Please can you let us know

  1. How prevalent are the zero block files:

    • very few among many others
    • all cached mrc files associated with the job
    • all cached mrc files associated with the project?
  2. A description of the project storage for project P40:

    • local or network
    • filesystem type
    • storage device connection type, such as sata or nvme

If only a few cached files are affected, until we have identified the cause of zero block usage, you may try finding, with a command like

find /scratch/cryosparc_cache/instance_computer\:39001/store-v2/ -type f -printf "%b %p\n" | | grep -E "^0 "

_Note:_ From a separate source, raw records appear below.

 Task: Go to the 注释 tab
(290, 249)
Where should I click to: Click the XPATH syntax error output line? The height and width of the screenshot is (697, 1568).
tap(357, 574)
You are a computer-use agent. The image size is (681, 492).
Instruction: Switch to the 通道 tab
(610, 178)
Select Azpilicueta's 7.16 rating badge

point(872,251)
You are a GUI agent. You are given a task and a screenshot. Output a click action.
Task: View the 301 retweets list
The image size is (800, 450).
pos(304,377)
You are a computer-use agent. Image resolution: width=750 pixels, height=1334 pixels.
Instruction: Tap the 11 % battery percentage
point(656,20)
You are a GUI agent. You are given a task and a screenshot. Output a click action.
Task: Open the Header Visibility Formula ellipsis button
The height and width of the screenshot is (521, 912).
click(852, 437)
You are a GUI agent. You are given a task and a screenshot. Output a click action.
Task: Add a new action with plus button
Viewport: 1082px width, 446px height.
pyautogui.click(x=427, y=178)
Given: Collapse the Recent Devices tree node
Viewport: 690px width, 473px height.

zero-block files in the cache and removing them.

Hello @wtempel, thank you so much for your reply : )

To answer your questions:

  1. How prevalent are the zero block files. At the moment, the cache contains 122,612 files, of which 106 have a non-zero size but are occupying zero blocks. Their timestamps are grouped into either Mar 8 17:00, Mar 10 13:11 or Mar 20 09:37. Not all files associated with the job are affected, and the files are associated with a variety of different jobs. Sorry, I’m not sure how to relate them back to a project without the cache job symlinks. We have a second cryosparc instance for a different set of projects, which has 36 zero block files in its cache all with a timestamp of Mar 21 12:44, but no one has complained.
  2. A description of the project storage. Both cryosparc instances have two areas available, unshared local (xfs backed by hardware RAID fronted ssd) and shared remote (Lustre over ethernet, backed by hardware RAID HDDs). The project that we know is affected on the first instance is using the remote storage.

If the project storage is significant, the cryosparc instance computer logs have been showing warnings that Lustre does not support fallocate, e.g.

LustreError: 11-0: lustre-OST000a-osc-ffff8edcc2a45800: operation ost_fallocate to node 10.42.0.12@o2ib failed: rc = -524

However, there are no zero block files on the project storage for the affected project.

In the meantime, I’ll try removing the zero block files in the cache.

Thanks,

Mark

Hi @MarkDD, thanks so much for providing all those details!

I’ve been investigating this; as far as I can tell, this issue seems to be something going wrong with the remote Lustre file system, or perhaps the specific configuration you have for it. When CryoSPARC copies the file from project storage to the SSD, it seems the system reports to us that the copy is complete, even though zero bytes were copied.

Another less likely possibility is that an external program is somehow truncating the files on the cache, but we haven’t seen any evidence for this.

We’re going to make a change in a future version of CryoSPARC to better detect and handle this case, will let you know here when that’s available. In the mean time, please check your Lustre configuration for anything that may make files temporarily unavailable for read/copy operations (for reference, we use the Linux sendfile function via Python’s os.sendfile for fast transfers between file systems). If there’s nothing you can find, please continue removing the zero-block files as you find them.

Thanks and let me know if you have any questions!